== Problem to work on ==
Reproduce the entries shown below only from the line with "Flocos de avea 500 g (68, 995)" down to the line with "Granola de proteínas - Chocolate", keeping both end lines and copying each one exactly.
-- Opening Marker --
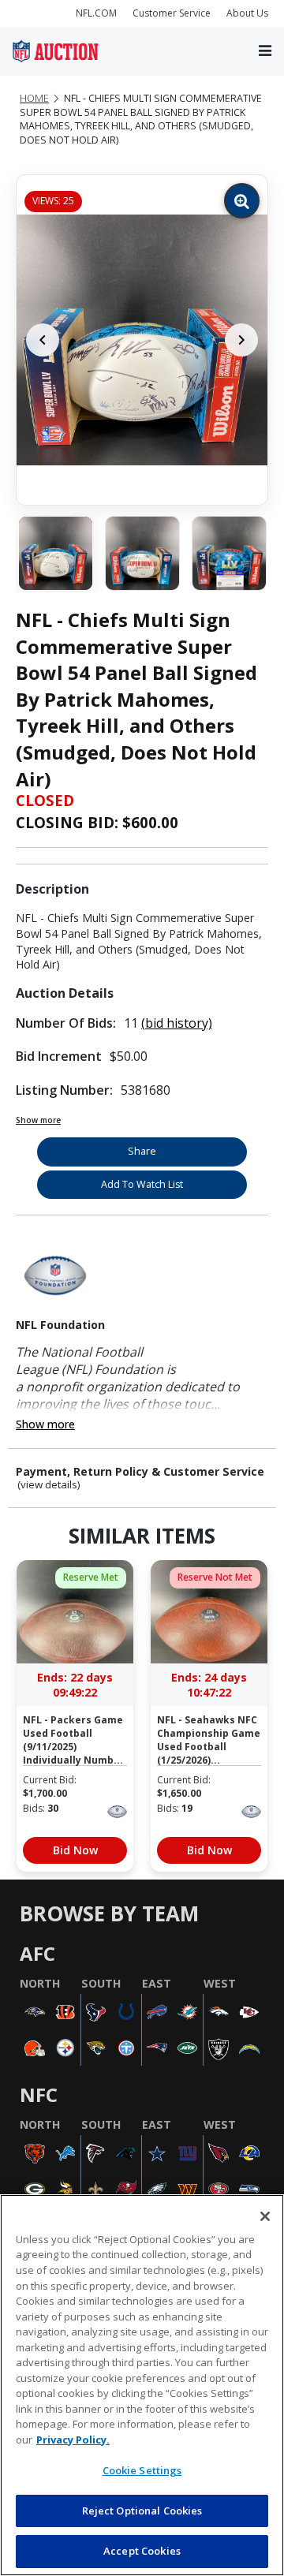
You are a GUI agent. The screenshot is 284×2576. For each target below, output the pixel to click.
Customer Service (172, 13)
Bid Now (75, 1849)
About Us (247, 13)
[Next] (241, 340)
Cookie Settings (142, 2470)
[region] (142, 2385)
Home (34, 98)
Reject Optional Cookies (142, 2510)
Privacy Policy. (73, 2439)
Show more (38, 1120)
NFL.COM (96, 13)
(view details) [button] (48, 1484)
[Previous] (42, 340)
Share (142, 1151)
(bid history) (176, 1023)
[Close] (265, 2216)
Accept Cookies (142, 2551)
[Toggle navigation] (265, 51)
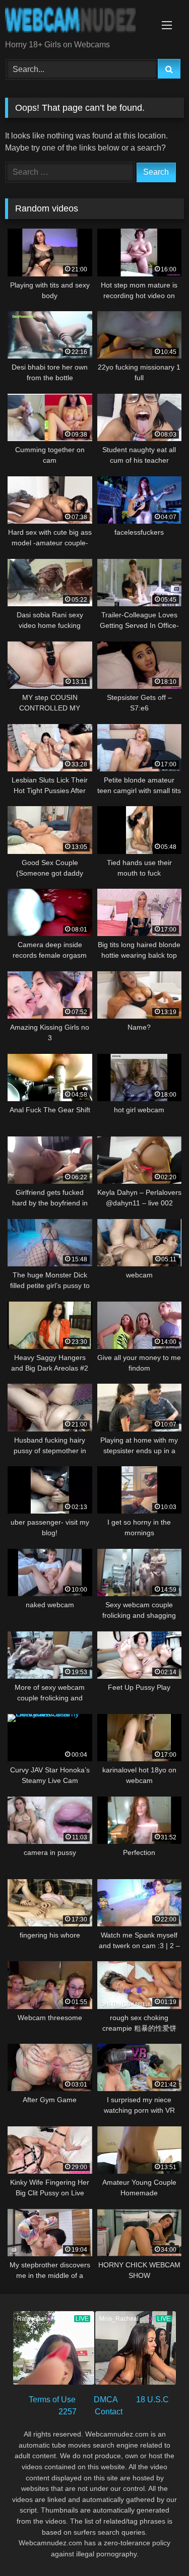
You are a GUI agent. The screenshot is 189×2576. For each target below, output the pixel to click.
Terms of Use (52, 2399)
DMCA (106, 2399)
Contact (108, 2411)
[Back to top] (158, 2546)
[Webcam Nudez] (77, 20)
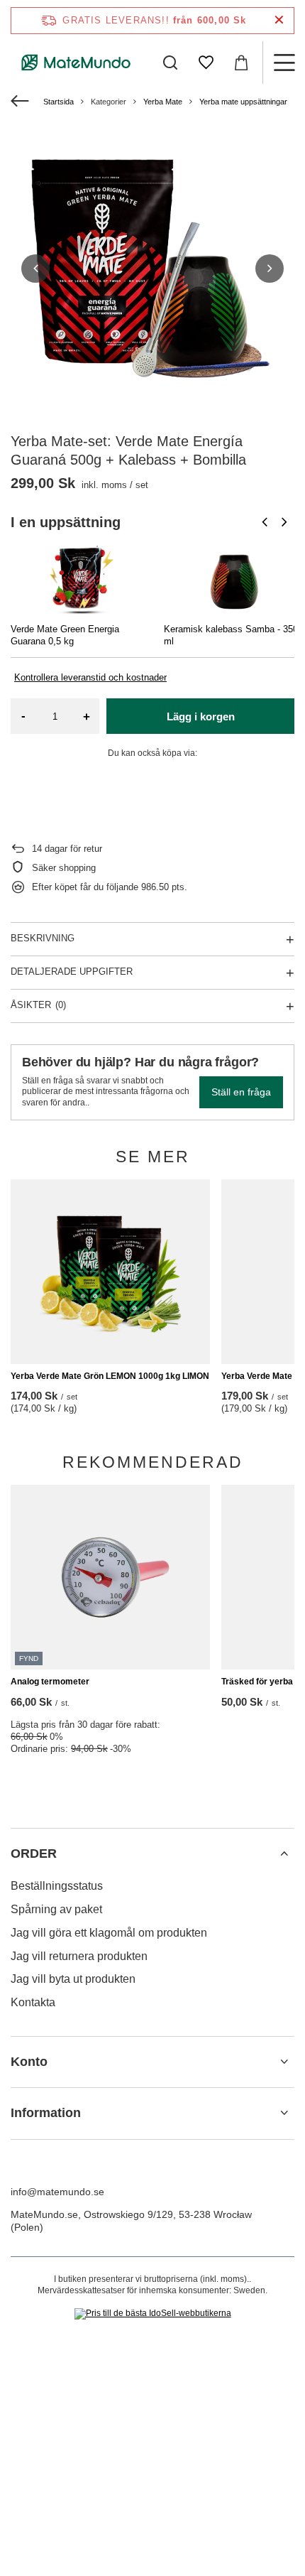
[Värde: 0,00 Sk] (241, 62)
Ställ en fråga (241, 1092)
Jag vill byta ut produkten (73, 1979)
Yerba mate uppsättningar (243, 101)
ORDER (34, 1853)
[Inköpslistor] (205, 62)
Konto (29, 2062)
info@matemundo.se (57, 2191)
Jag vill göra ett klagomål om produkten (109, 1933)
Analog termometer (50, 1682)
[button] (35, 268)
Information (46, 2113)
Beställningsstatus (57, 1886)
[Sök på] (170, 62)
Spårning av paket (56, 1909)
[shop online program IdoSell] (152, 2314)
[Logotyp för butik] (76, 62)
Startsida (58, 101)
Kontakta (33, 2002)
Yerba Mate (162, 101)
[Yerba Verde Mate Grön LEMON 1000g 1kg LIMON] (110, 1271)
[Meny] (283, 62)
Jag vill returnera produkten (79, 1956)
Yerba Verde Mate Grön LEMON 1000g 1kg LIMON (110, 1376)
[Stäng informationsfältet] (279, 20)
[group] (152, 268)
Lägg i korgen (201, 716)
-- Closing Marker --
-- Opening Marker --
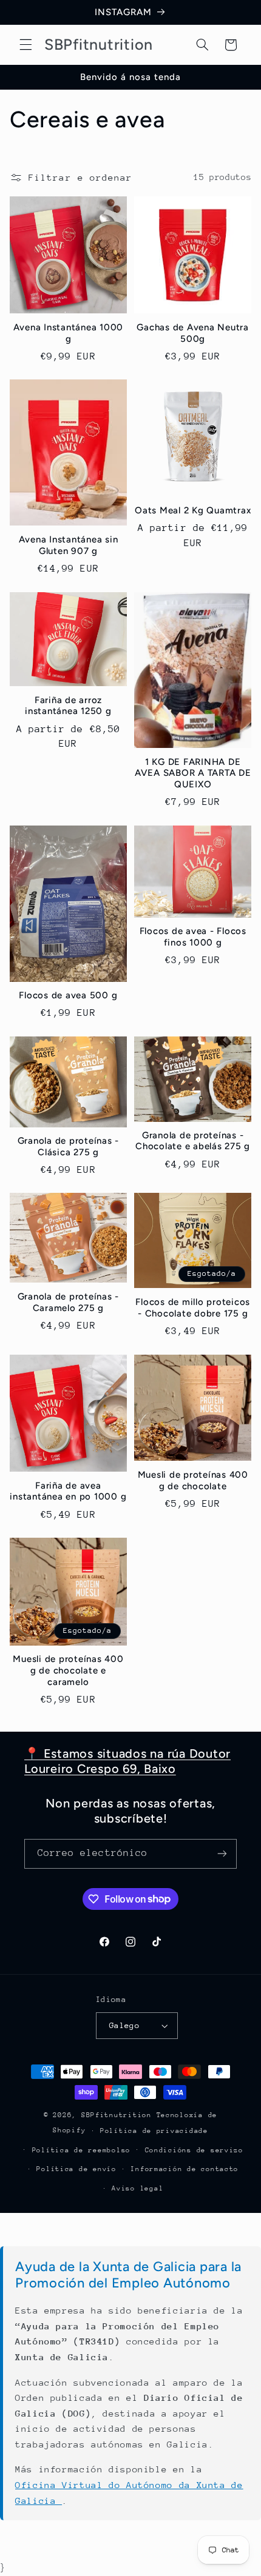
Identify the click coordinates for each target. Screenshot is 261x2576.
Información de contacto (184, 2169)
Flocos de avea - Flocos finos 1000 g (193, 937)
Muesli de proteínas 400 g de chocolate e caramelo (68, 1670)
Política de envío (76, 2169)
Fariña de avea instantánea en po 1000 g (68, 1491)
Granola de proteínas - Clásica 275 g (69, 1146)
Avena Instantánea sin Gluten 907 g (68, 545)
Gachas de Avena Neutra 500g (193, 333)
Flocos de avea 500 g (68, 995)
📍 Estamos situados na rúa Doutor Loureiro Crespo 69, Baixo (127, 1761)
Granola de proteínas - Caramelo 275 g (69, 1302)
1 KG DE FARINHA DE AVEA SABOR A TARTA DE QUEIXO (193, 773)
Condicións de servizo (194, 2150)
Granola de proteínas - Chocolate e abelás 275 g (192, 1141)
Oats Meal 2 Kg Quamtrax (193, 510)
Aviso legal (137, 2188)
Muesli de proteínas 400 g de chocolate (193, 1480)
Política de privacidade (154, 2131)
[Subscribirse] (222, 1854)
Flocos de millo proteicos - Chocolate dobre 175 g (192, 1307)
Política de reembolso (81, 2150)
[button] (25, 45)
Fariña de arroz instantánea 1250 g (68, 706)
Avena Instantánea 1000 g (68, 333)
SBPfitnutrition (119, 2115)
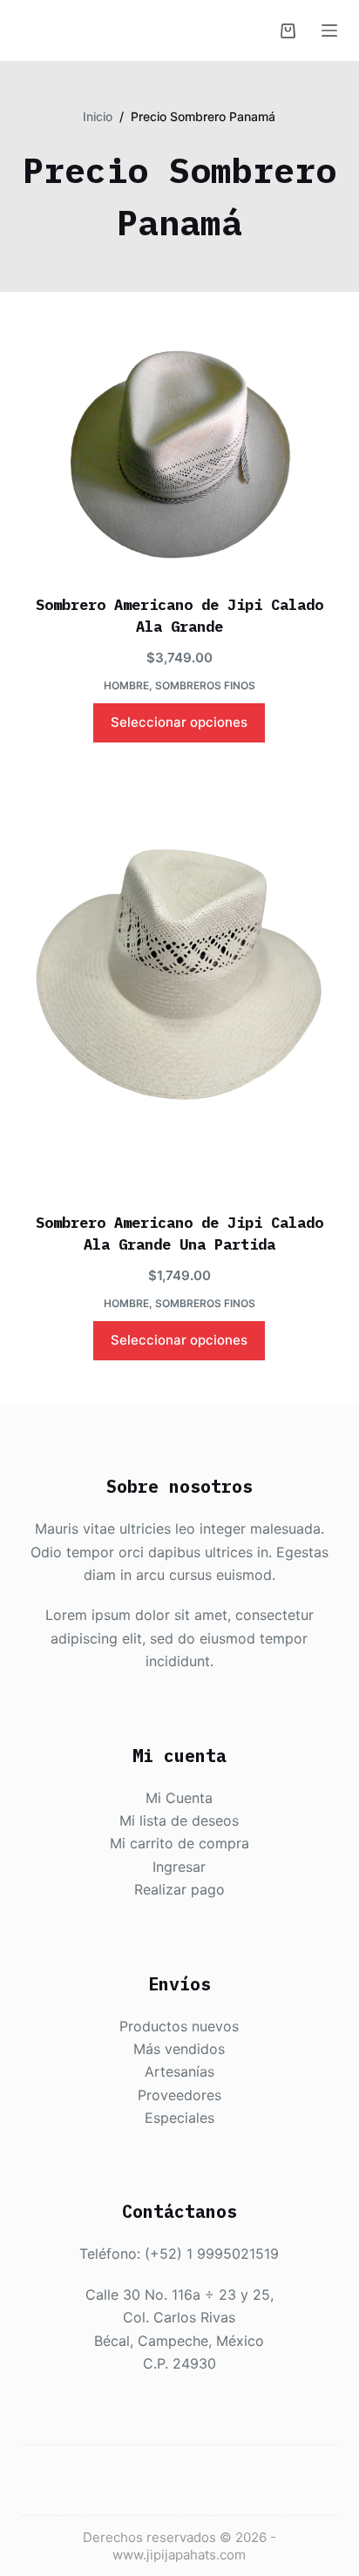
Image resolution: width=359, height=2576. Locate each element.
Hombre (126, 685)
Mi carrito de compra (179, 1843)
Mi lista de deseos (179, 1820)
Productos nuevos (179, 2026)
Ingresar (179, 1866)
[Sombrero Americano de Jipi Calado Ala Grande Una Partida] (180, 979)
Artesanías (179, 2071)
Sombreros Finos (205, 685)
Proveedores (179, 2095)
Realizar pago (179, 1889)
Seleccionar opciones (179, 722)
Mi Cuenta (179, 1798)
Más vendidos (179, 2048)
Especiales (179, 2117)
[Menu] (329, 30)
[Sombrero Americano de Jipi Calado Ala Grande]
-- Closing Marker --
== Task result ==
Flocos de avea 500 g (68, 995)
📍 Estamos situados na rúa Doutor Loureiro Crespo 69, Baixo (127, 1761)
Granola de proteínas - Caramelo 275 g (69, 1302)
1 KG DE FARINHA DE AVEA SABOR A TARTA DE QUEIXO (193, 773)
Condicións de servizo (194, 2150)
Granola de proteínas - Chocolate e abelás 275 g (192, 1141)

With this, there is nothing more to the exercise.